Descriptor and Graph-based Molecular Representations in Prediction of Copolymer Properties Using Machine Learning
Elaheh Kazemi-Khasragh, Rocío Mercado, Carlos Gonzalez, Maciej Haranczyk
Published: 2025/9/15
Abstract
Copolymers are highly versatile materials with a vast range of possible chemical compositions. By using computational methods for property prediction, the design of copolymers can be accelerated, allowing for the prioritization of candidates with favorable properties. In this study, we utilized two distinct representations of molecular ensembles to predict the seven different physical polymer properties copolymers using machine learning: we used a random forest (RF) model to predict polymer properties from molecular descriptors, and a graph neural network (GNN) to predict the same properties from 2D polymer graphs under both a single- and multi-task setting.

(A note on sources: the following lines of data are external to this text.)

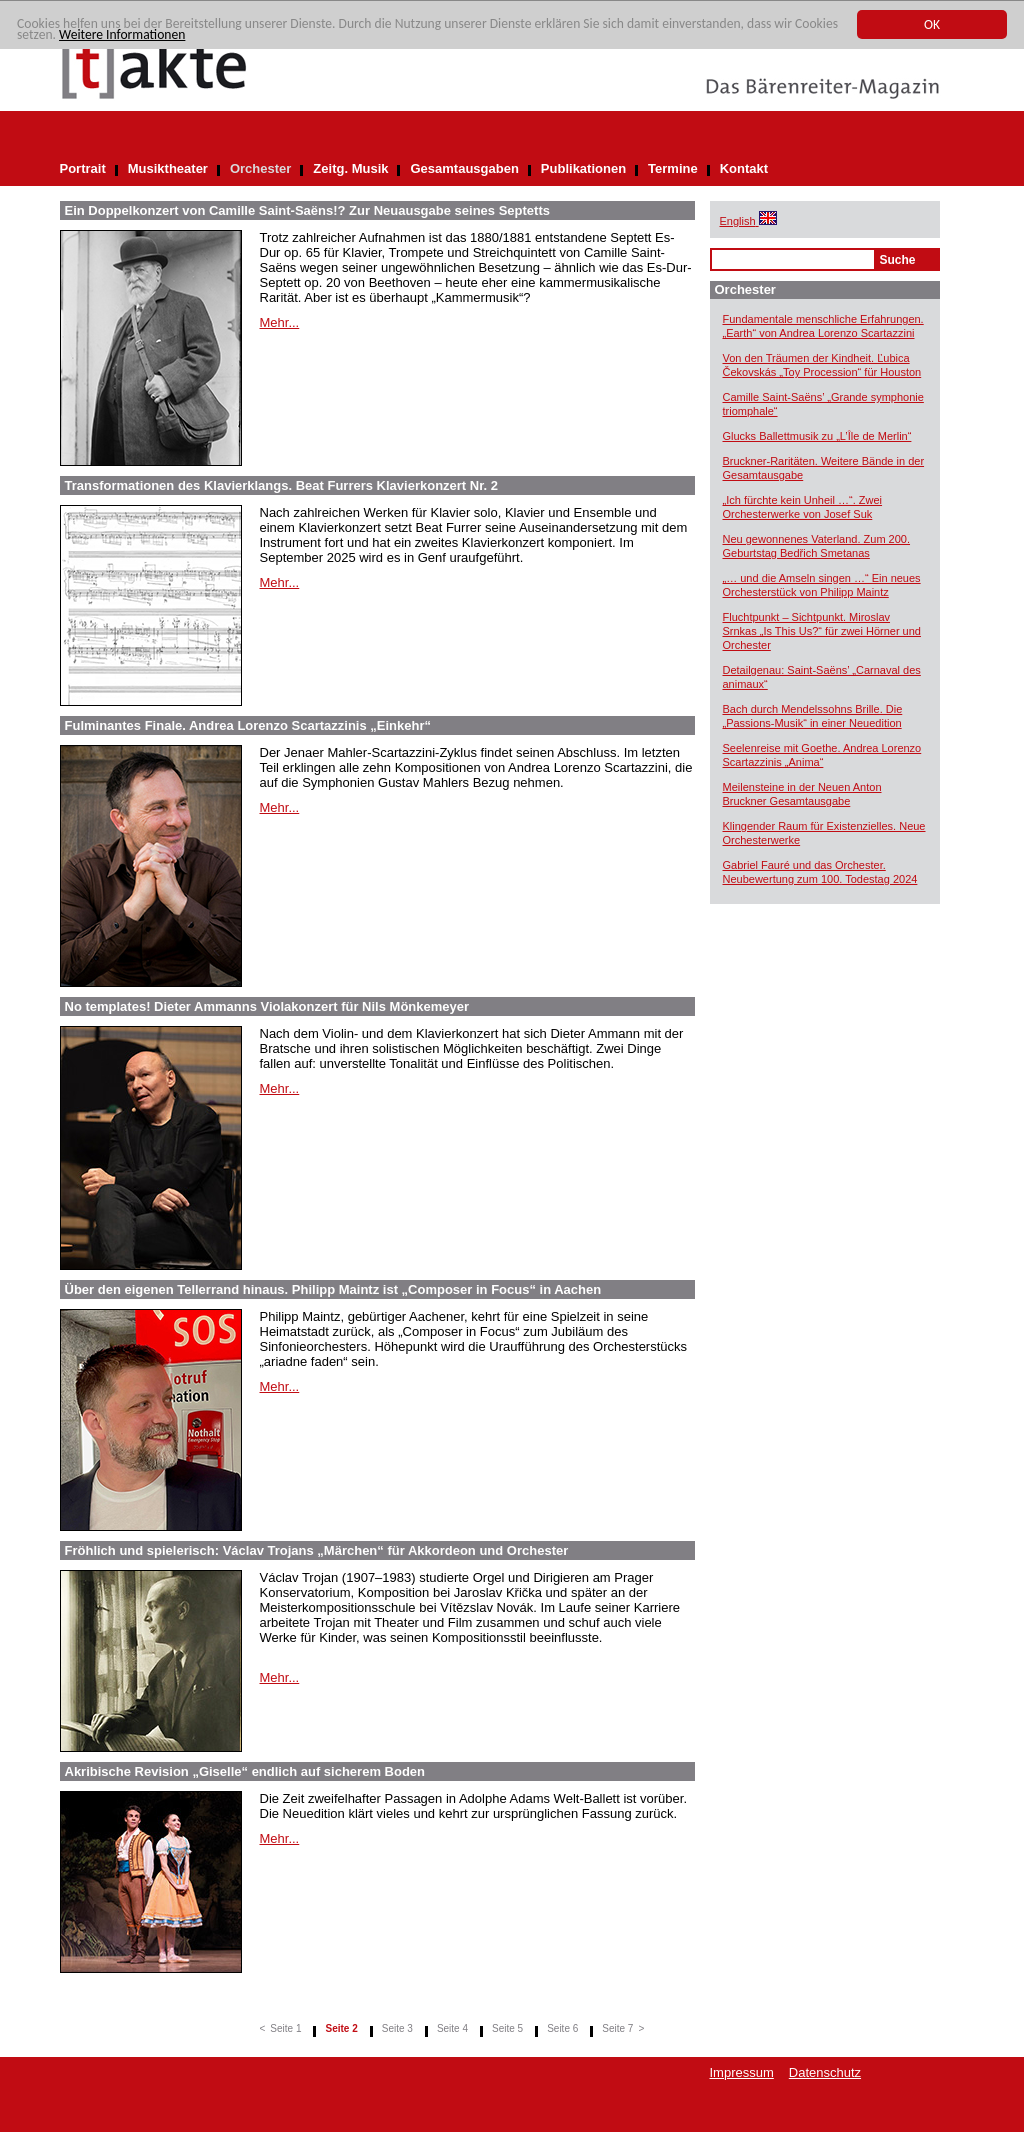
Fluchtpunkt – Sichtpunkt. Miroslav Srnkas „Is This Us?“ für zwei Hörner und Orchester (822, 631)
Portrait (83, 168)
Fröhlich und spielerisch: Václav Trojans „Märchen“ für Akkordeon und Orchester (317, 1550)
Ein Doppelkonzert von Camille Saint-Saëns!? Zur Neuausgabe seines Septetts (307, 210)
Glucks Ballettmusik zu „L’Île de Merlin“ (817, 436)
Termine (673, 168)
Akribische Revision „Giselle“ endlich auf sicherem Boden (245, 1771)
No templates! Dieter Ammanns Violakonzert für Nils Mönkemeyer (267, 1006)
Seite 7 (617, 2028)
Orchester (260, 168)
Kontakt (744, 168)
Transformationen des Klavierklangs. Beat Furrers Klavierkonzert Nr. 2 (282, 485)
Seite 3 (397, 2028)
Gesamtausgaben (464, 168)
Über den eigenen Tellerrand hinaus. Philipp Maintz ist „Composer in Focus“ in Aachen (333, 1289)
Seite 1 (285, 2028)
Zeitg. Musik (350, 168)
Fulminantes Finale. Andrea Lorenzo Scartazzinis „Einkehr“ (248, 725)
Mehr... (280, 322)
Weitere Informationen (122, 34)
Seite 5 (507, 2028)
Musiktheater (168, 168)
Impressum (742, 2072)
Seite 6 (562, 2028)
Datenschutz (825, 2072)
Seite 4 (452, 2028)
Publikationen (583, 168)
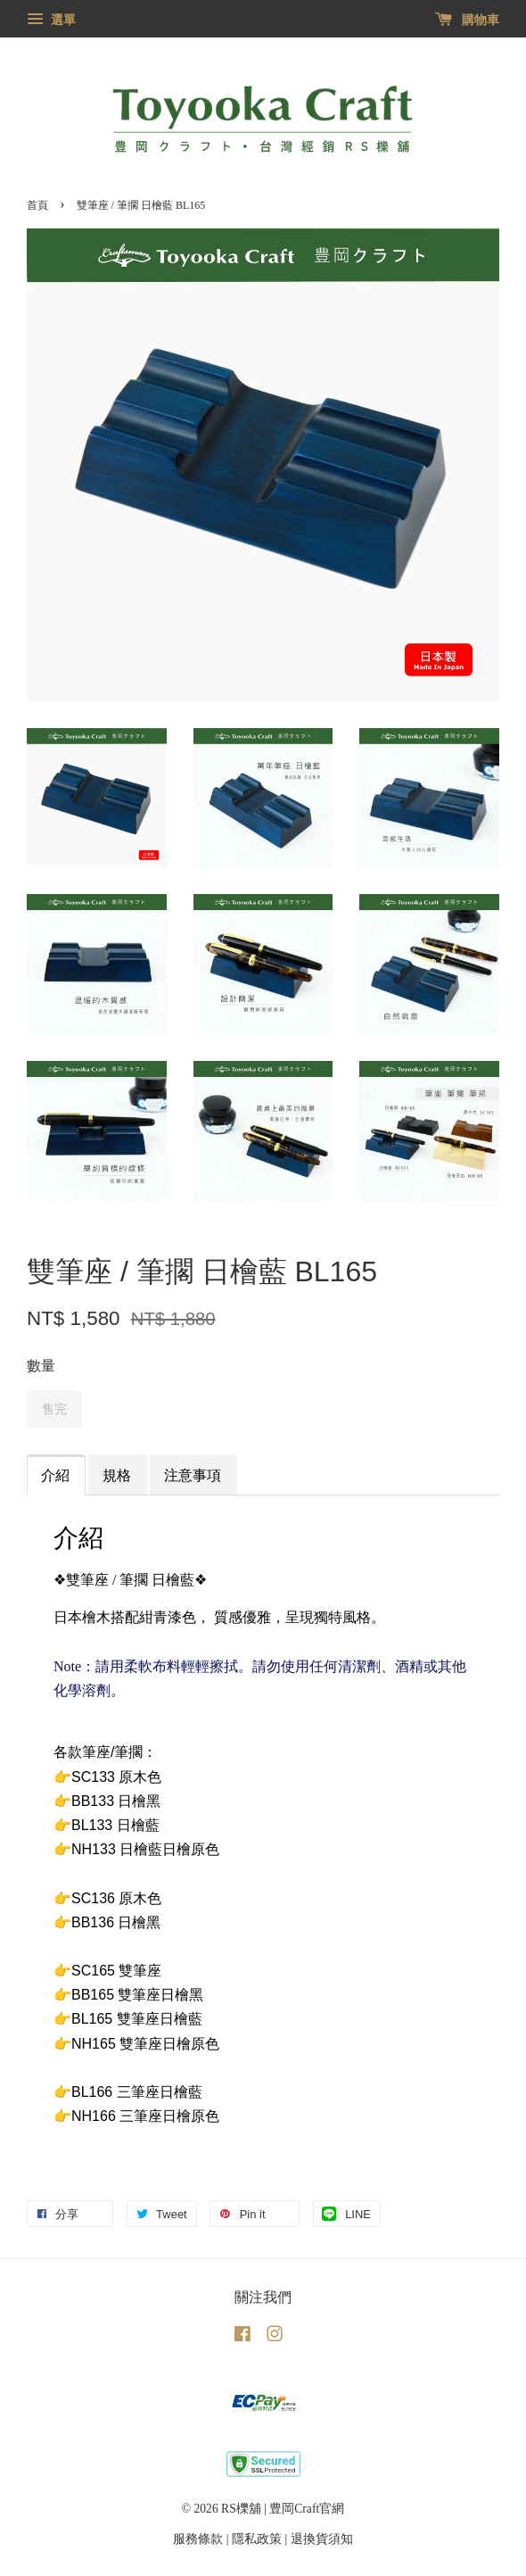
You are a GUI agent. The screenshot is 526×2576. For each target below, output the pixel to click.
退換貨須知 (322, 2539)
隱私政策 (257, 2539)
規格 (117, 1475)
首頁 (37, 205)
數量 (41, 1365)
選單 (51, 20)
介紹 (55, 1475)
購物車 (467, 20)
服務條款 (198, 2539)
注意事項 (192, 1475)
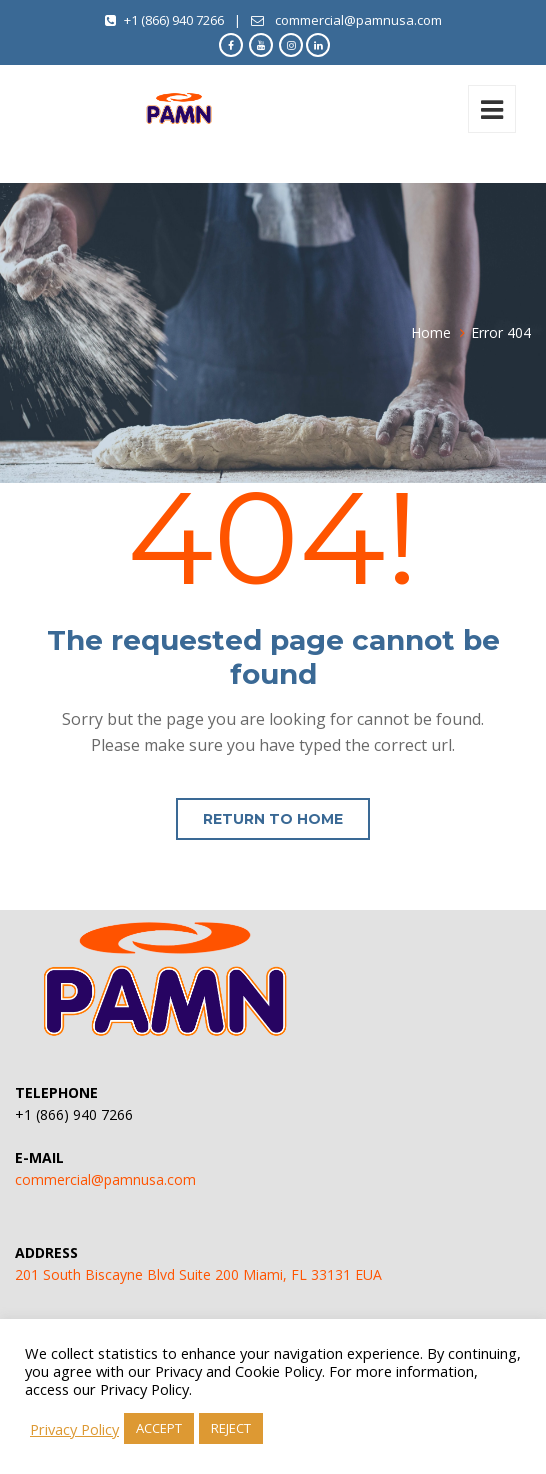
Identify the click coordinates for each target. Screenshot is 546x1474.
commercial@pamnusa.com (105, 1179)
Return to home (273, 819)
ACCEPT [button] (159, 1428)
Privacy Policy (74, 1429)
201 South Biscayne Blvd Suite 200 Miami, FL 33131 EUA (198, 1274)
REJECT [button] (231, 1428)
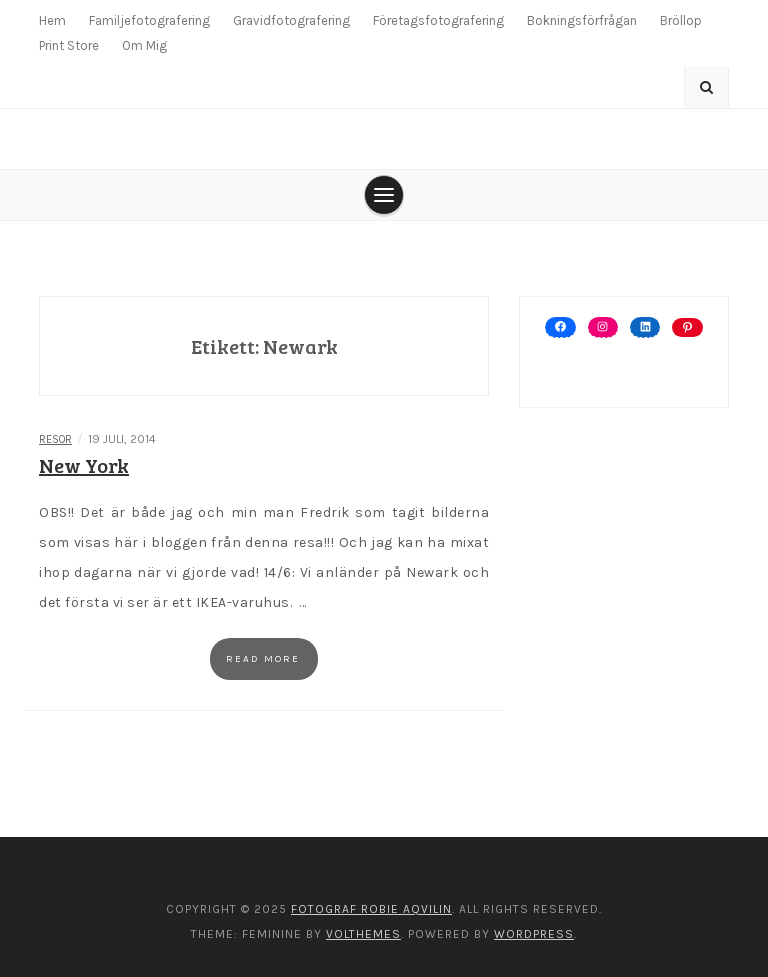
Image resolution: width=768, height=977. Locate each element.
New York (84, 465)
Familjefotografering (149, 20)
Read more (263, 659)
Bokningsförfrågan (582, 20)
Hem (52, 20)
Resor (55, 439)
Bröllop (681, 20)
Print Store (69, 45)
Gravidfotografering (291, 20)
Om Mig (144, 45)
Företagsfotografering (438, 20)
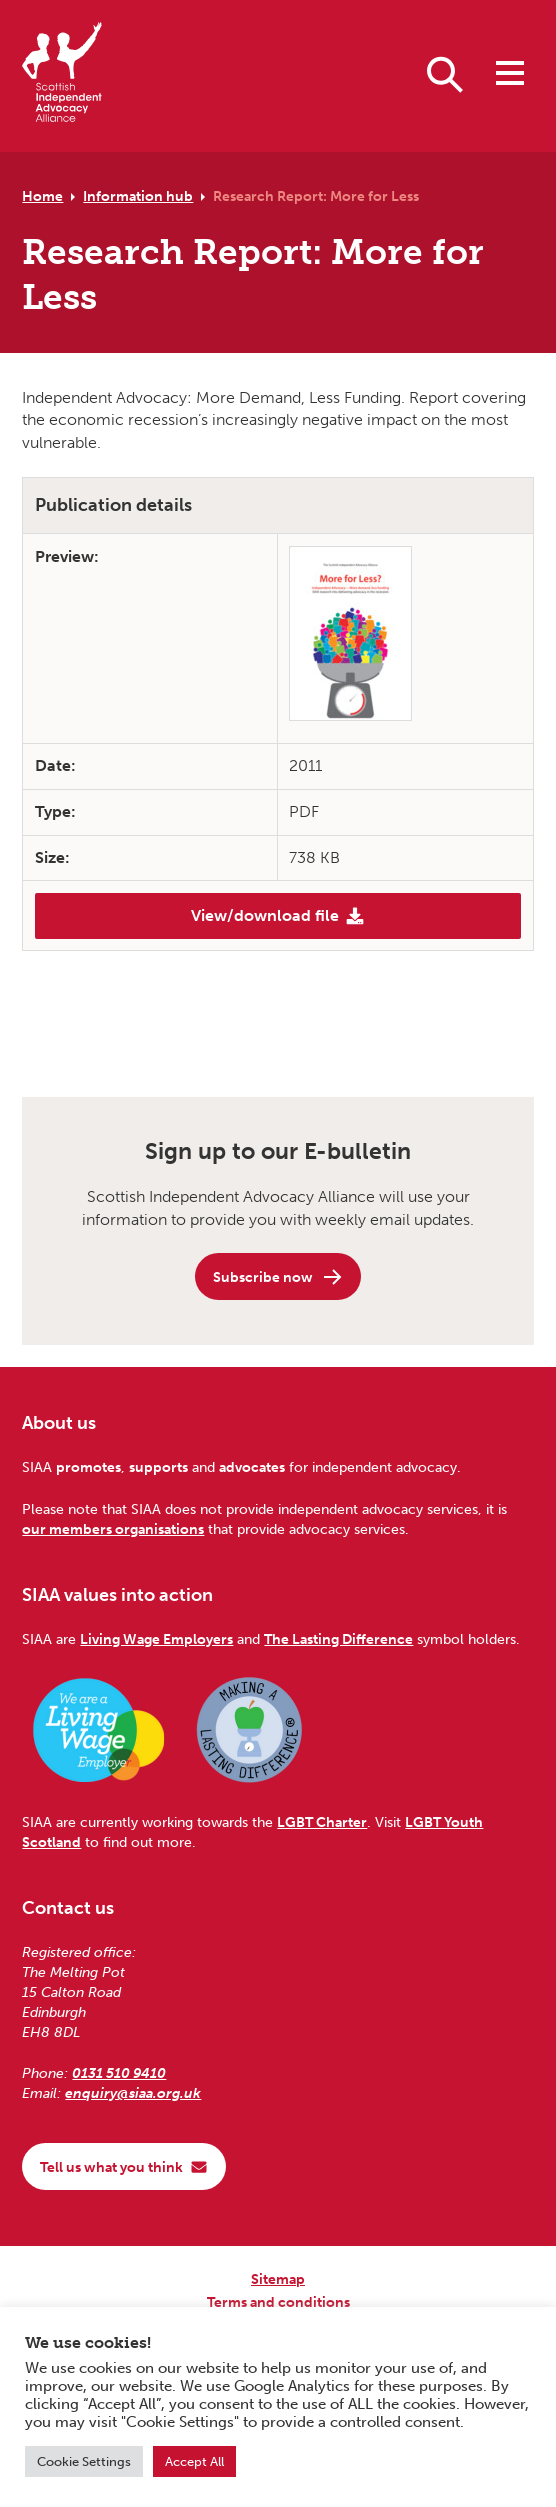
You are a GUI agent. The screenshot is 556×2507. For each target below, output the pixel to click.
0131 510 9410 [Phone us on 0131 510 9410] (119, 2073)
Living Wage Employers (156, 1639)
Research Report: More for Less (316, 196)
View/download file (278, 916)
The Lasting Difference (338, 1639)
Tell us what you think (124, 2167)
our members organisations (113, 1529)
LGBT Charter (322, 1822)
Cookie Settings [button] (84, 2461)
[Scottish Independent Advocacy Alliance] (62, 75)
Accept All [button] (194, 2461)
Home (42, 196)
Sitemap (278, 2279)
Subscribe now (278, 1277)
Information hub (138, 196)
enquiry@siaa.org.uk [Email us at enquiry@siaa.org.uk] (133, 2093)
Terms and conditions (278, 2302)
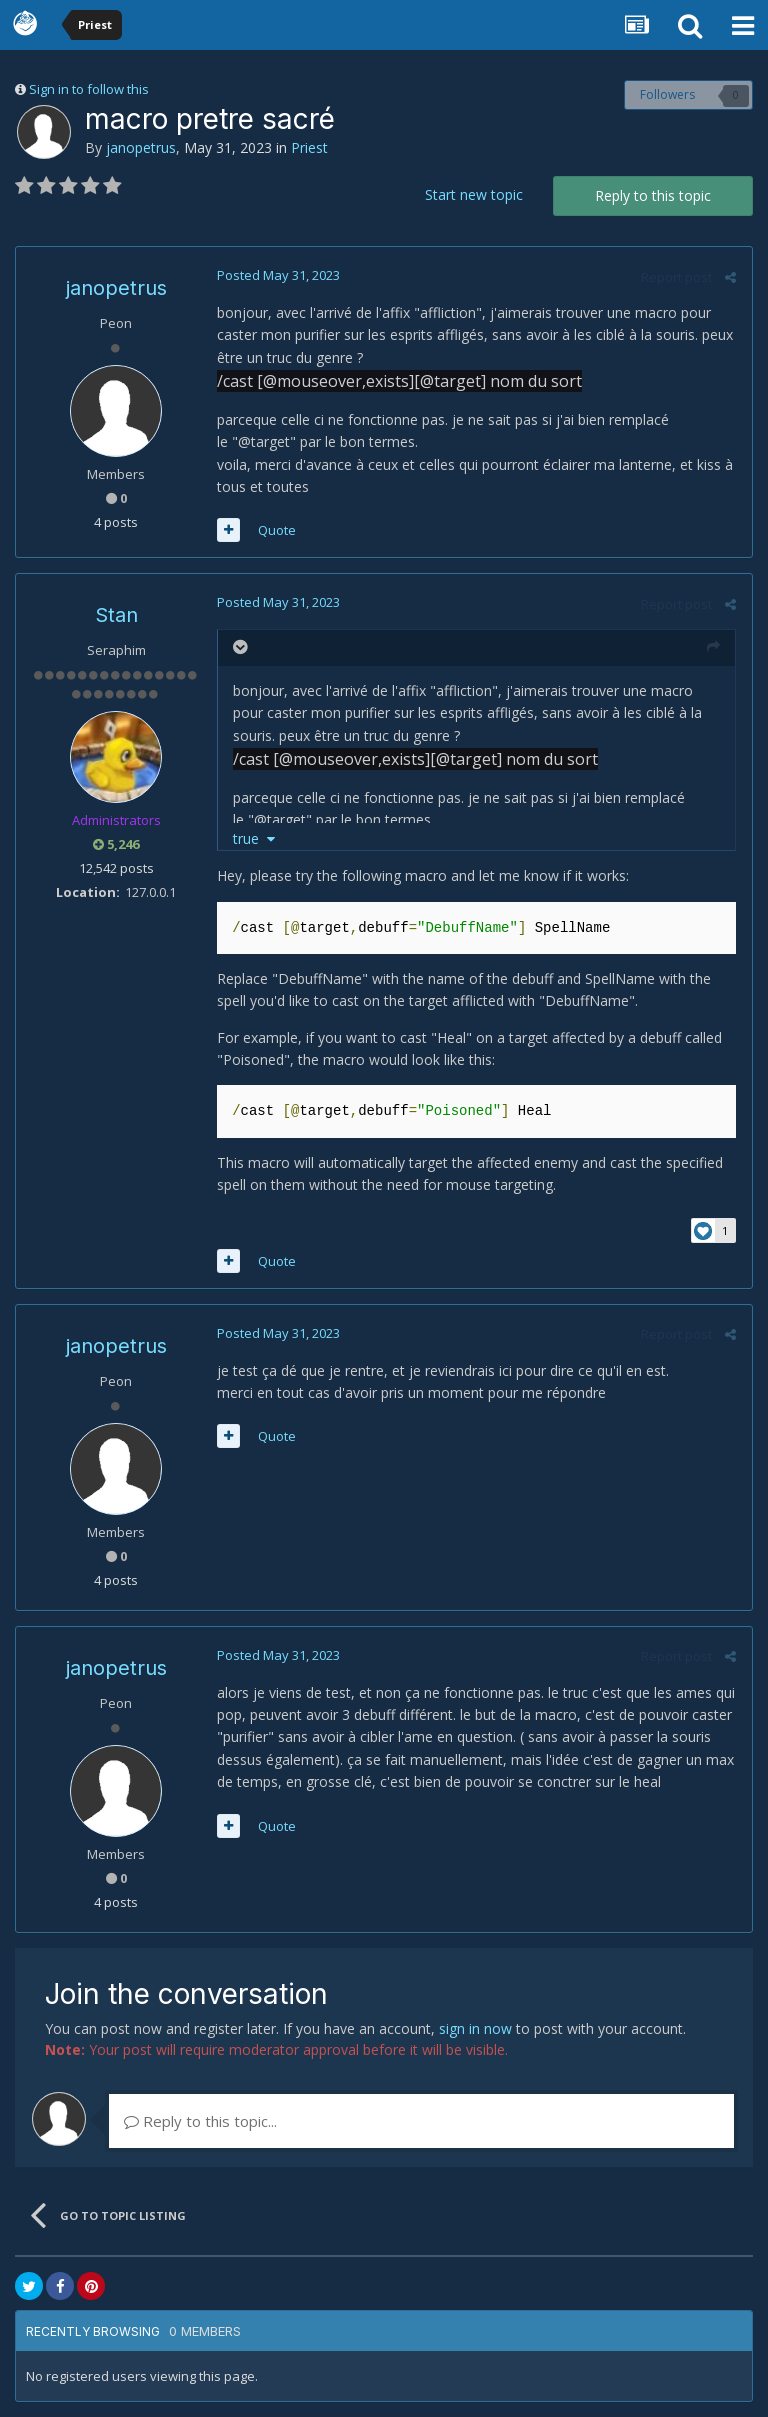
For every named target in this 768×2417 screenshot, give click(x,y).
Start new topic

To train and evaluate the models, we constructed a data set from molecular dynamic simulations for 140 binary copolymers with varying monomer compositions and configurations. Our results demonstrate that descriptors-based RFs excel at predicting density and specific heat capacities at constant pressure (Cp) and volume (Cv) because these properties are strongly tied to specific molecular features captured by molecular descriptors. In contrast, graph representations better predict expansion coefficients ({\gamma}, {\alpha}) and bulk modulus (K), which depend more on complex structural interactions better captured by graph-based models. This study underscores the importance of choosing appropriate representations for predicting molecular properties. Our findings demonstrate how machine learning models can expedite copolymer discovery with learnable structure-property relationships, streamlining polymer design and advancing the development of high-performance materials for diverse applications.